Speaker
Description
For forecasting the arrival of coronal mass ejections (CMEs) at Earth, heliospheric 3D models such as EUHFORIA (EUropean Heliospheric FORcasting Information Asset) [Pomoell and Poedts,2018] rely on the correct observational input of the initial, near-Sun CME parameters (e.g. latitude, longitude, velocity, angular width, etc). The input parameters can be obtained by fitting the structure of the CME while it is still close to the Sun (up to 21.5 solar radii) by using different reconstruction methods such as the Stereo CME Analysis Tool (StereoCAT) and the Graduated Cylindrical Shell (GCS).

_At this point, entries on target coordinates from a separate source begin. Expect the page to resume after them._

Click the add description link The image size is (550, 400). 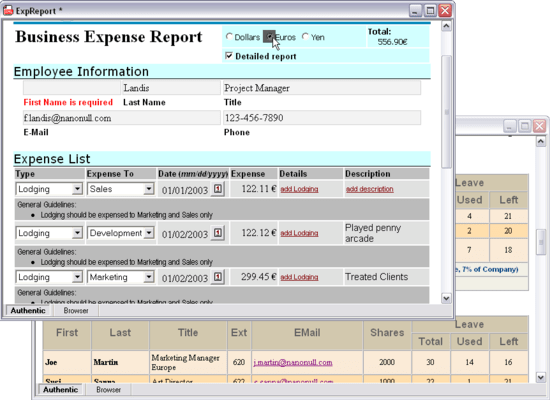369,189
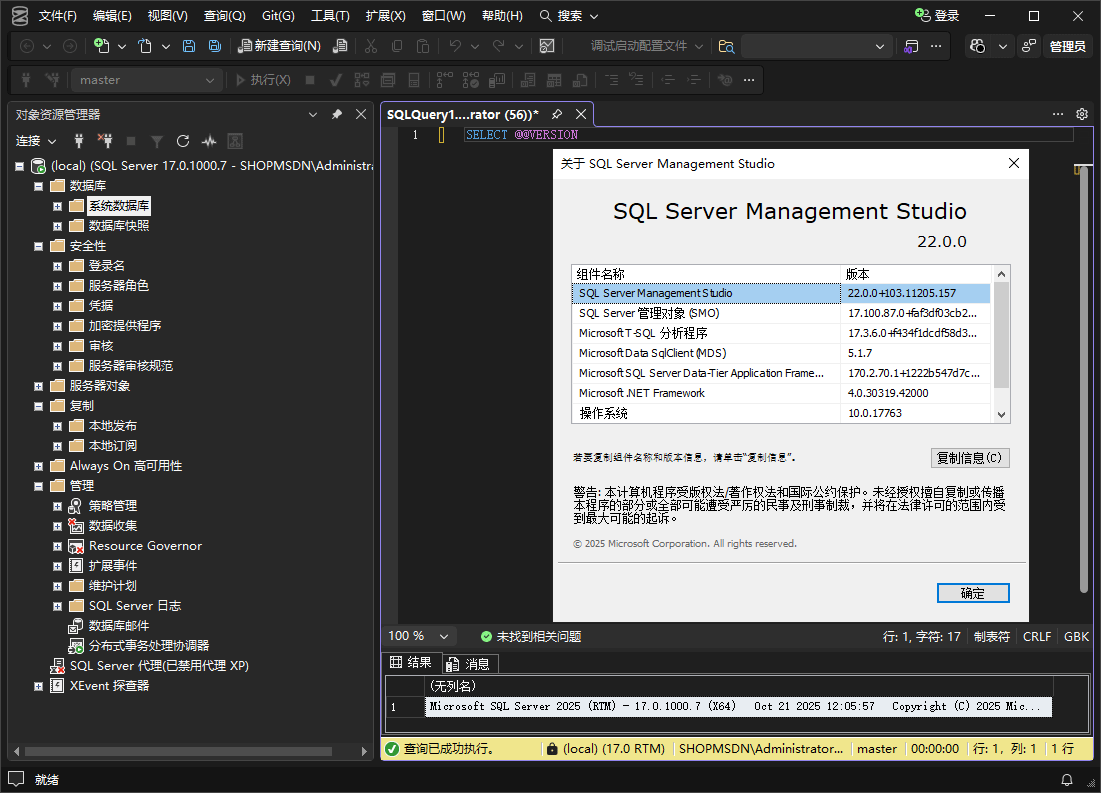Click the Disconnect icon in Object Explorer

[104, 141]
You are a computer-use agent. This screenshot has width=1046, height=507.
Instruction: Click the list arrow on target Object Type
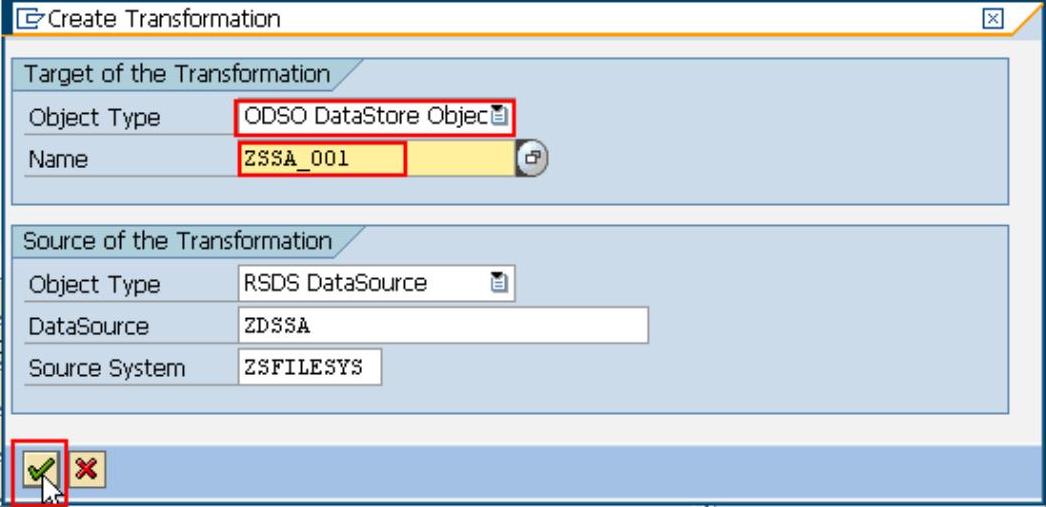click(500, 118)
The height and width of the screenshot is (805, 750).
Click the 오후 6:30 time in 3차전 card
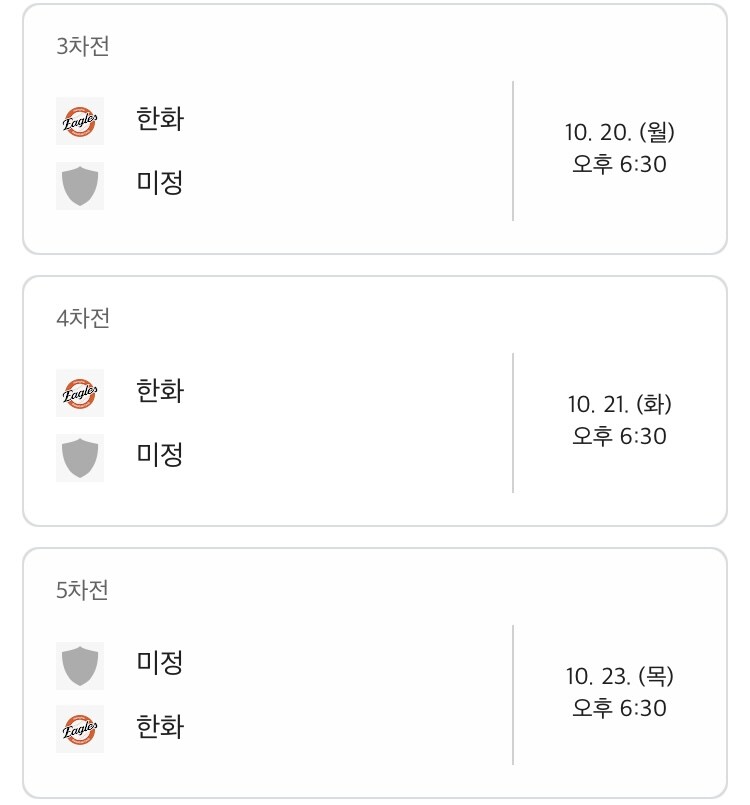(x=619, y=164)
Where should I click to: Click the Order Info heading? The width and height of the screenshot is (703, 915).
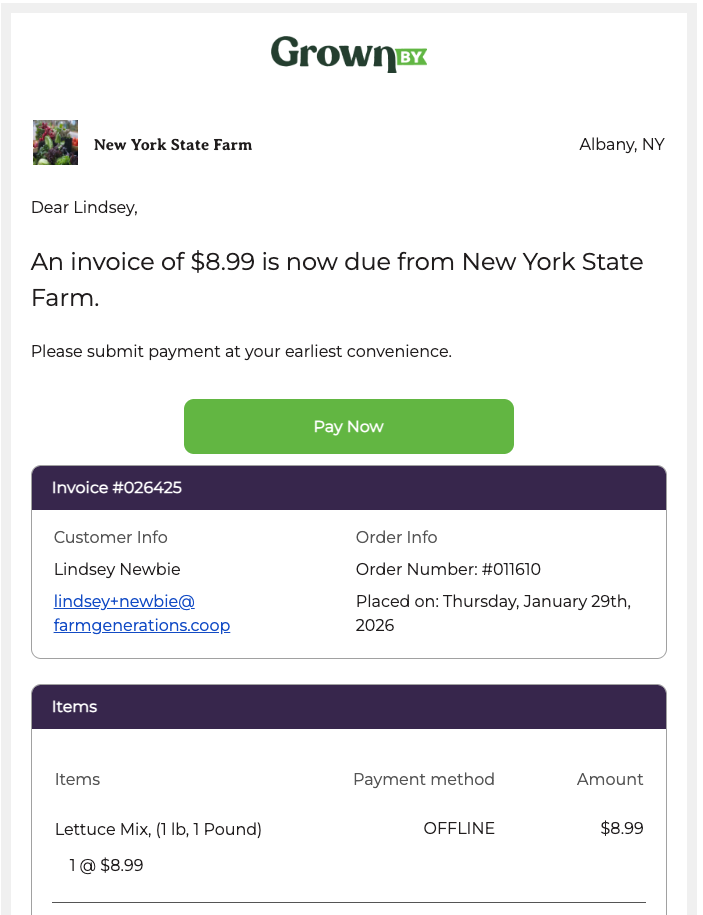pyautogui.click(x=396, y=537)
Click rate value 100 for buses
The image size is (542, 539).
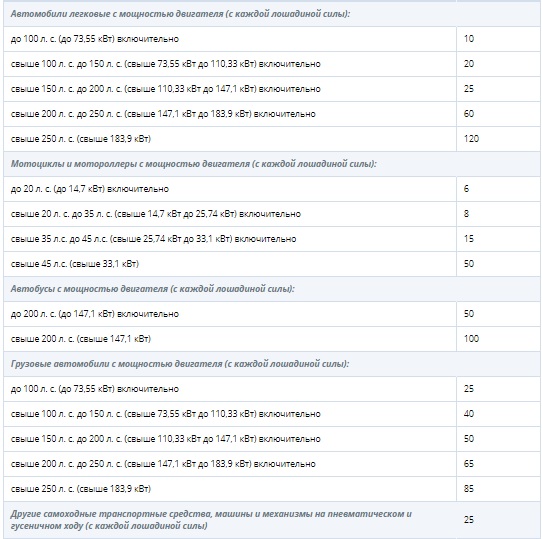coord(471,338)
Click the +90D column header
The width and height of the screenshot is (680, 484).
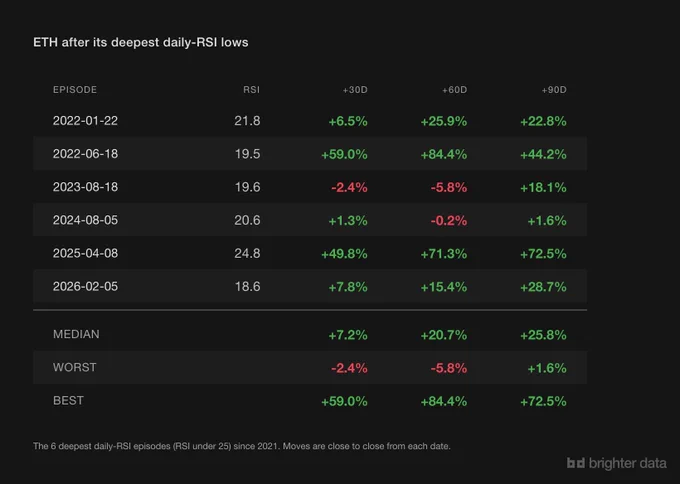(554, 90)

The StereoCAT online tool calculates the 3D kinematic properties of CMEs by triangulating their features based on up to three different coronagraph fields-of-view under the assumption that CMEs present a circular cross-section and maintain a constant angular width during their radial expansion, the so-called “cone model” [Millward,2013].
On the other hand, the GCS model [Thernisien,2011], consists of two cones that represent the "legs", attached to the ends of a tubular section, together forming the main body. Like StereoCAT, this tool relies on two different white-light coronagraph fields-of-view for the fitting of the CME shape with no description for the inside structure.
In this study, 19 Earth-directed CME events were selected and their kinematic parameters were calculated using both StereoCat and GCS tools. The aim of this work is to compare the CME properties obtained by both methods and understand how their potential differences lead to different modeling results at Earth when we propagate the CME structures with EUHFORIA.